Target pointing data
● ● ● ● ● ● ●
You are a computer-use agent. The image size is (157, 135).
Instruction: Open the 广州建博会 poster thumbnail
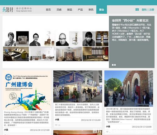pyautogui.click(x=27, y=90)
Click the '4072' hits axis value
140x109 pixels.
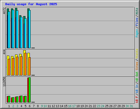click(x=4, y=11)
● ● ● ● ● ● ●
» EXERCISE BRIEF: Copy out the lines of every entry above word for word, omitting the pictures from your reply.

» ANSWER TO THE EXERCISE:
You are a computer-use agent. The image size is (157, 135).
Instruction: Open the 广州建博会 poster thumbnail
pyautogui.click(x=27, y=90)
Click the '4072' hits axis value
140x109 pixels.
click(x=4, y=11)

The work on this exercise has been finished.